ウインドアイ (新潮クレスト・ブックス)

ウインドアイ (新潮クレスト・ブックス)

 

 ★★★★

妹はどこへ消えたのか。それとも妹などいなかったのか? 『遁走状態』に続く最新短篇集。最愛の人を、目や耳を、記憶を、世界との結びつきを失い、戸惑い苦闘する人びとの姿。かすかな笑いののち、得体の知れない不安と恐怖が、読者の現実をも鮮やかに塗り替えていく――。

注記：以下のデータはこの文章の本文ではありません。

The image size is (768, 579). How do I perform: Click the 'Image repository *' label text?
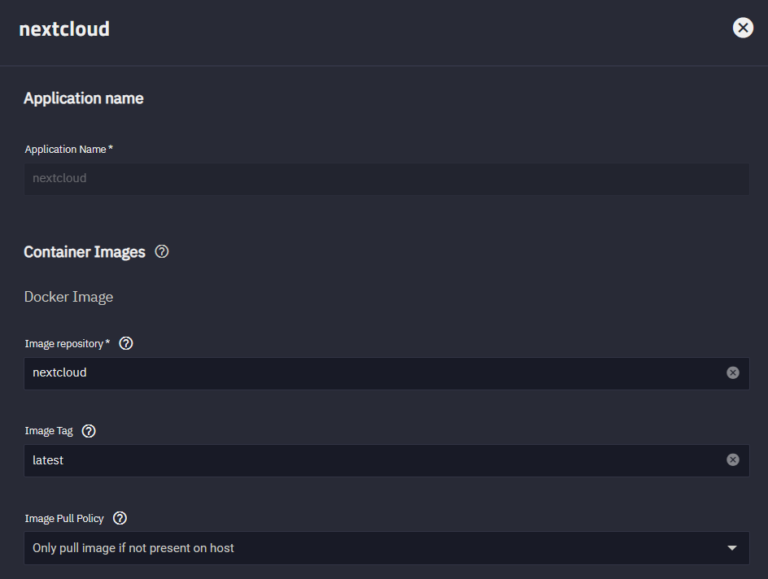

滑稽でいて切実でもある、知覚と認識をめぐる25の物語。ジャンルを超えて現代アメリカ文学の最前線を更新する作家による、待望の第2短篇集。

 

妹がいなくなる。いなくなったことに気付いているのは自分だけで、母はいなくなったことにさえ気付かず、もともと妹などいないと言う。いなくなった妹のことを繰り返し繰り返し考える人生。
もともとなかった耳をくっつけられる。それ以来自分が自分だけじゃなくなる。そもそもほんとの自分とはなんだったのか。
あるいは殺される。あるいは殺す。繰り返し繰り返し殺されてもちゃんとは死なない。父の脚を治したくてある家を訪れると全ての不幸が自分に降りかかる。ふと魔がさして踏み出した1歩のせいで取り返しのつかないことになる。

悪夢のような喪失の物語が次から次へ。読んでいるうちにどんどん鬱になってくる。でも目が離せない。

面白かったけど前作よりも読むのがしんどかった。